Yo me entregué a Matasilva y entre chorros de miao, le imploré por mis suticos, que me sacara de esa desgracia. Ahí mismito vi un puntico de luz por entre las agallas del tigre lo que entendí como un milagro y por ahí mismo, sin dilatá un segundo, metí la zurda por ese hueco con tal juerza que me salió pal otro lao y como por obra de Dios le apañé el rabo por la punta y con la misma voluntá jalé patrás con to el alma, logrando en ese trance, voltiá al animal que quedó con el costillar pa´fuera y roncando chiflao.
Así parienticos por esta esta vez me discurpo pero les prometo que en la primera los cacheo!! Buenas noches y que sueñen con Yo!!
A la propuesta de uno de ellos de lo necesario que era encomendarse al Señor antes de dormir para alejar los espantos como El Silbón, le ripostaron diciéndole que durmiera tranquilo porque ese espanto sólo aparece en las sabanas de Barinas, Cojedes y Portuguesa ya que no puede atravesar el Apure porque se le moja la mochila donde carga la osamenta de su papá.
Así entre carcajada y chanza se fueron apagando uno a uno, dejando en el cobertizo un aire de camaradería y alborozo, no sin antes soltar las últimas prendas relacionadas con las jocosas interpretaciones que hacen del canto de las guacharacas que en ese momento, a costa e´ caño, comenzaban su concierto, a cuyo griterío le asignaban una connotación sexual humana, pues aseguraban que el macho le preguntaba a la hembra: cuantotemeto, cuantotemeto y ésta le respondía: cuatrobrazás, cuatrobrazás.
Un nuevo día comienza con el desdibujo del alba y el apagamiento del fulgor de Puntero como también llaman a Becerrero.
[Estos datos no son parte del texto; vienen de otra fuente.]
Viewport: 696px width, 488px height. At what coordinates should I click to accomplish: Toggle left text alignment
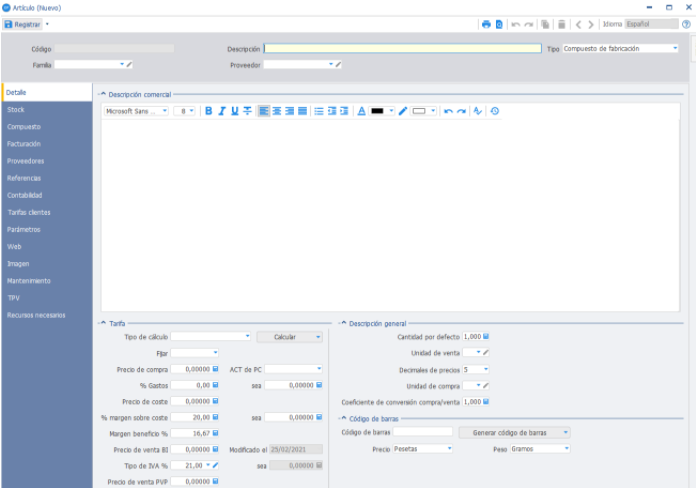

El amago de una llovizna se vislumbraba en el "caballorucio" que se asomaba en el horizonte como una cortina gris, alborotando a las Carrizas, que en sus chiflidos de alegría se adivinaba que ya venteaban el frescor del riego que bajaría del cielo y que de gota en gota iría enchumbando los lambedorales del fangurrial.